13. The system as described in claim 12, characterized in that, The feature tracking system is configured to create a buffer around the tracked object to account for potential offsets in the updated location estimate.

14. The system of claim 9, further comprising: An absolute position measurement system is configured to determine the absolute position of the material handling vehicle within the warehouse based on the updated position estimate.

15. The system as described in claim 9, characterized in that, The processor is further configured to adjust the operating parameters of the material handling vehicle based on the updated position estimate, wherein the operating parameters include at least one of maximum speed, lifting height, or turning radius.

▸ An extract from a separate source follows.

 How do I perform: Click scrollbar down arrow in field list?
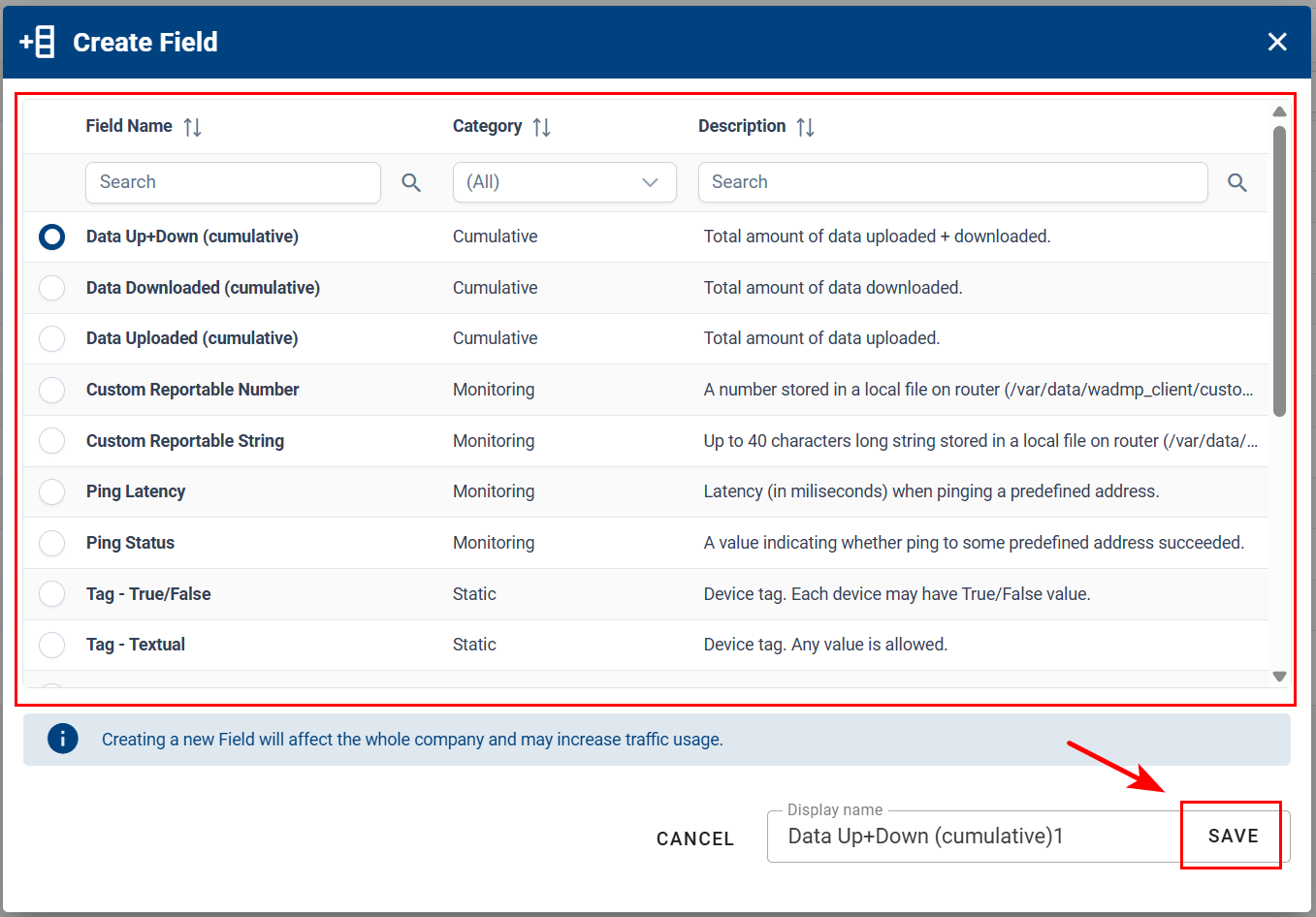click(x=1279, y=677)
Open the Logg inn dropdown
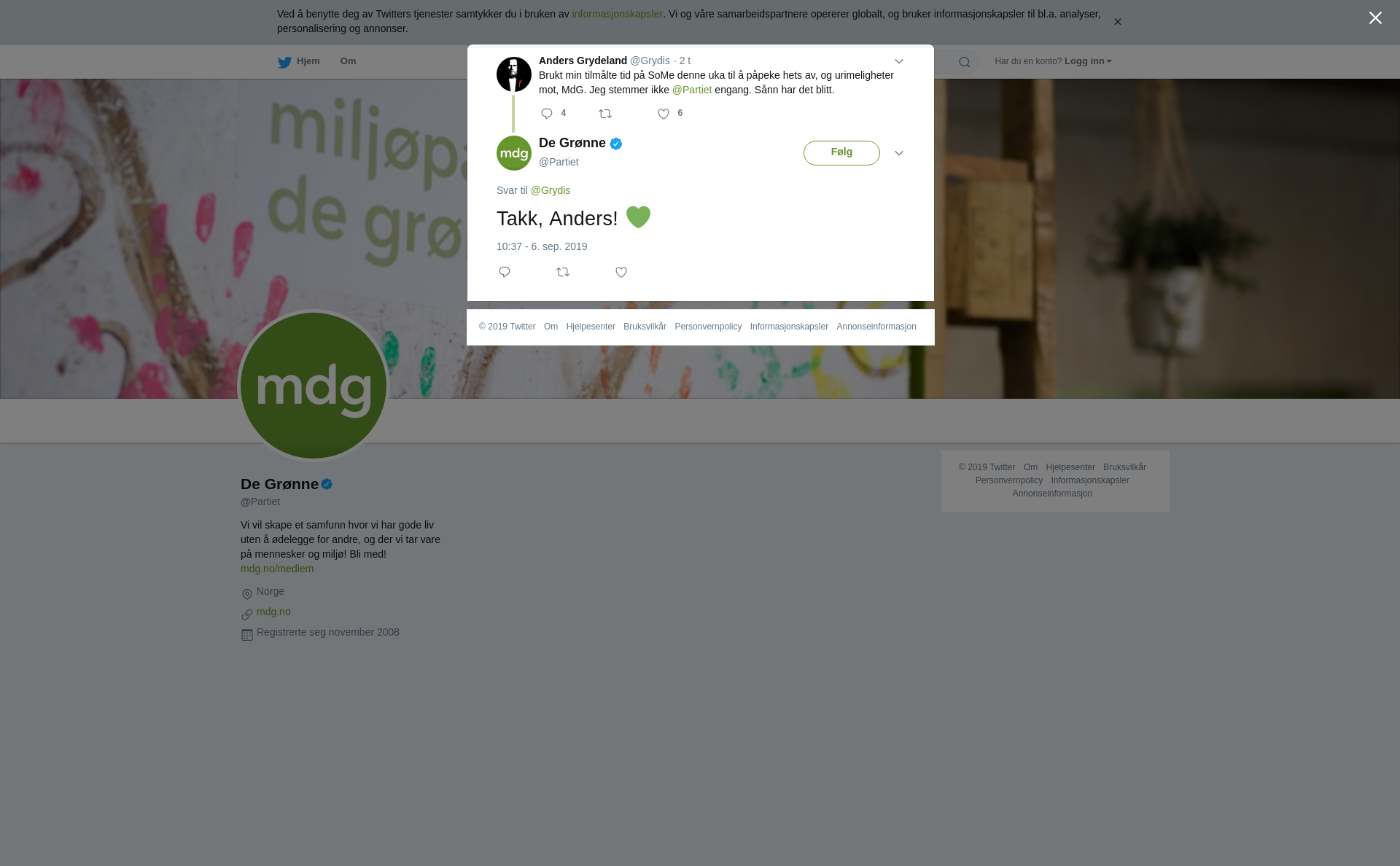 click(1088, 61)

16. The system as described in claim 9, characterized in that, The processor is further configured to transmit the updated location estimate to the warehouse management system to facilitate tracking of the material handling vehicles throughout the warehouse.

17. A method for tracking objects using a guidance, navigation, and control system for a material handling vehicle, the method comprising: The position of the material handling vehicle is estimated by combining the measured position data from the first sensor and the modeled position data from the second sensor using a Kalman filter. Detecting objects within the field of view of the third sensor on the material handling vehicle; Record the position of the detected object relative to the estimated position of the material handling vehicle; as well as Even when the object is no longer within the field of view of the sensor, the estimated position of the detected object is still updated based on the subsequent estimated position of the material handling vehicle.

18. The method of claim 17, further comprising: The estimated location of the detected object is transmitted to the warehouse management system to facilitate obstacle tracking within the warehouse environment.

19. The method of claim 17, further comprising: Create a buffer around the estimated location of the object; as well as To prevent the material handling vehicles from entering the buffer zone.

20. The method described in claim 19, characterized in that, The size of the buffer increases over time to account for potential offsets in the estimated position of the material handling vehicle.